Develop a Java/Python API that wraps relay descriptor sources and provides unified access to them
Quite a few metrics tools are processing archived and current relay descriptors to provide aggregate statistics, make descriptor archives searchable, or monitor the Tor network. These tools have a non-trivial amount of code in common that imports relay descriptors from various sources. Copying code is bad. Let's write an API that all these metrics tools can use and that facilitates developing new tools.
Note that this API is different from existing Tor controller APIs which connect to a Tor's control port and provide descriptors that the Tor process knows about. The new API won't connect to a Tor control port (even though it would be possible, but it's not required), but it may read the cached descriptors from a Tor's data directory, along with importing relay descriptors from other sources. Of course, the two APIs can be combined, but there's also a reason for the API described here to exist separately. None of the metrics tools requires to control a Tor process.
There are two major sources for relay descriptors:
Local directories: We can read relay descriptors from the cached-* files of a local Tor data directory or from the output directory of the directory-archive script or metrics-db. Some of these local directories can grow quite large, so that we'll need an efficient way to exclude descriptors that we already know. Also, some files contained in these directories may contain multiple relay descriptors while others don't. We'll want to support an arbitrary number of local directories in the new API.
Directory authorities/mirrors: We can download relay descriptors from the directory authorities or directory mirrors via Tor's directory protocol. We should restrict downloads to the minimum and only download missing descriptors. We should also download compressed descriptors if possible. In some cases we're interested whether a directory authority serves a descriptor (e.g., consensus-health script).
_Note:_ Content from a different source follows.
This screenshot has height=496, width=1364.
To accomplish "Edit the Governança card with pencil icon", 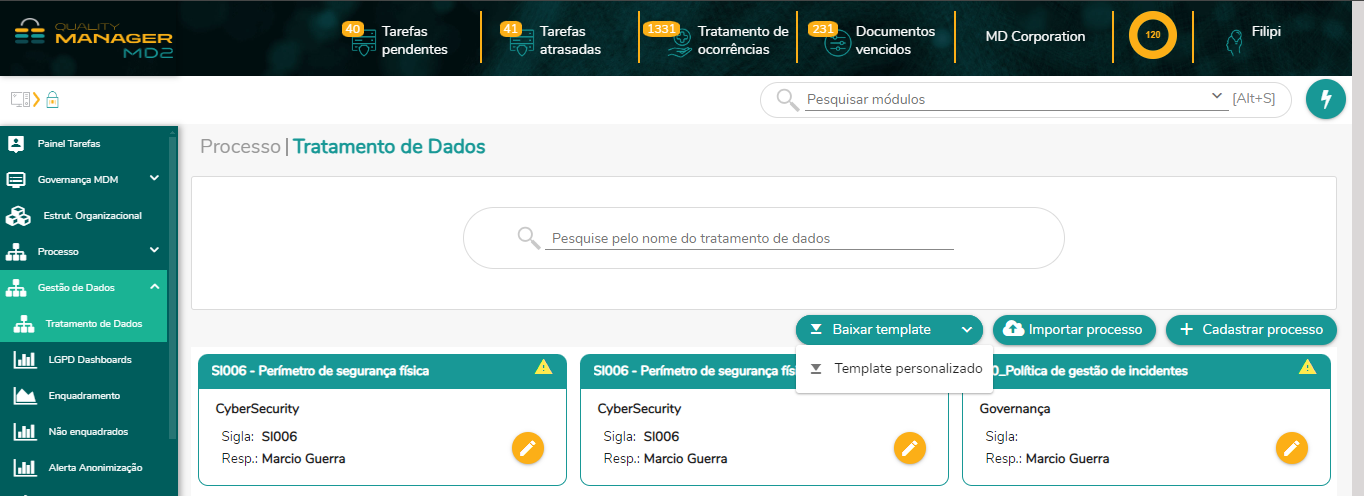I will 1292,448.
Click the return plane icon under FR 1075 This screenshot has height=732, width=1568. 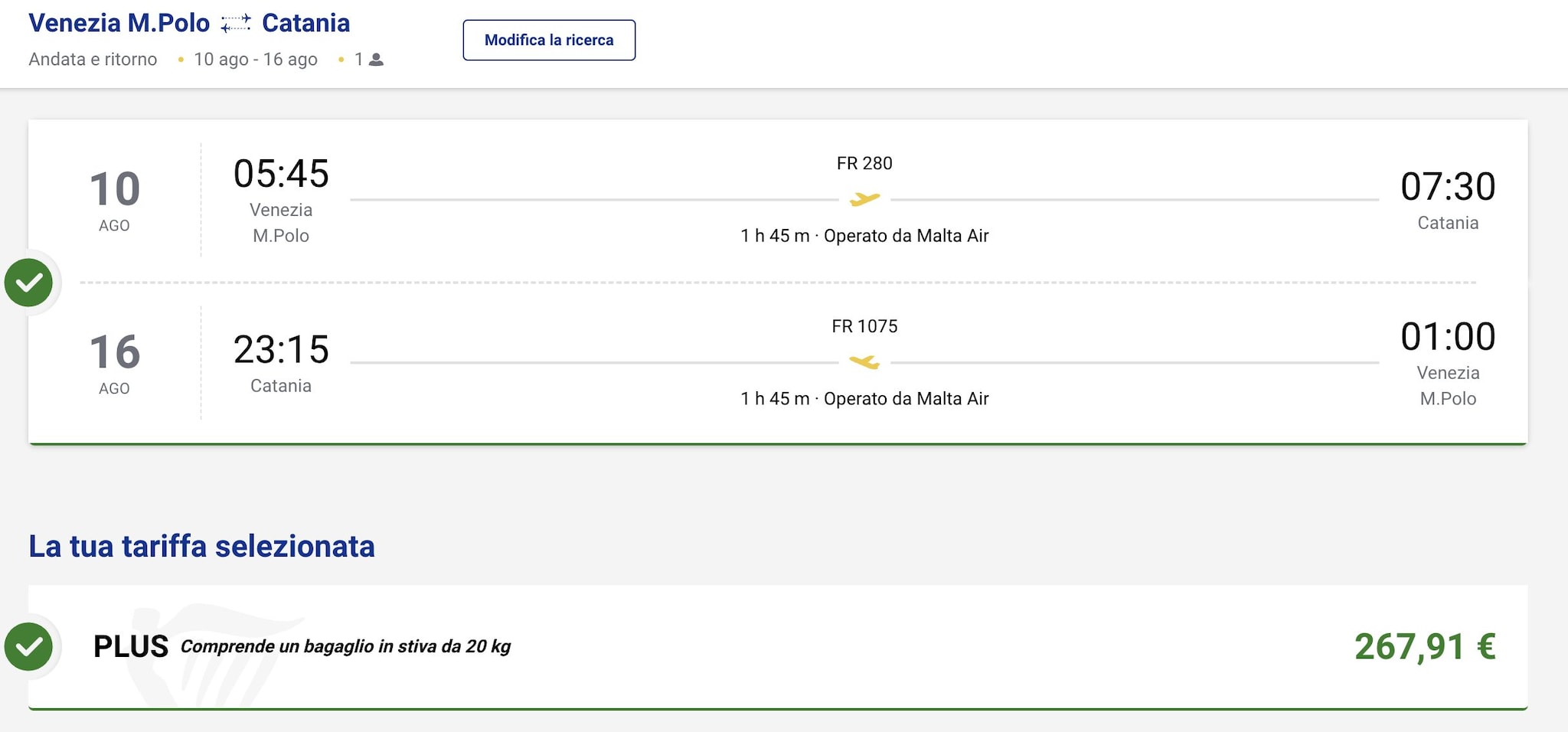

In most cases we want to set a timeout for downloading descriptors.
We should design the new API in a way that it's stateless with respect to different executions and that it doesn't have its own configuration. A tool that uses the API should first initialize the API by creating relay descriptor data sources and then requesting descriptors to process.
The following tools may use the new API once it's ready: metrics-db, the part of metrics-web that aggregates statistics, the ExoneraTor database, the relay search database, the consensus-health script, the descriptor-health script, and the basic monitoring infrastructure.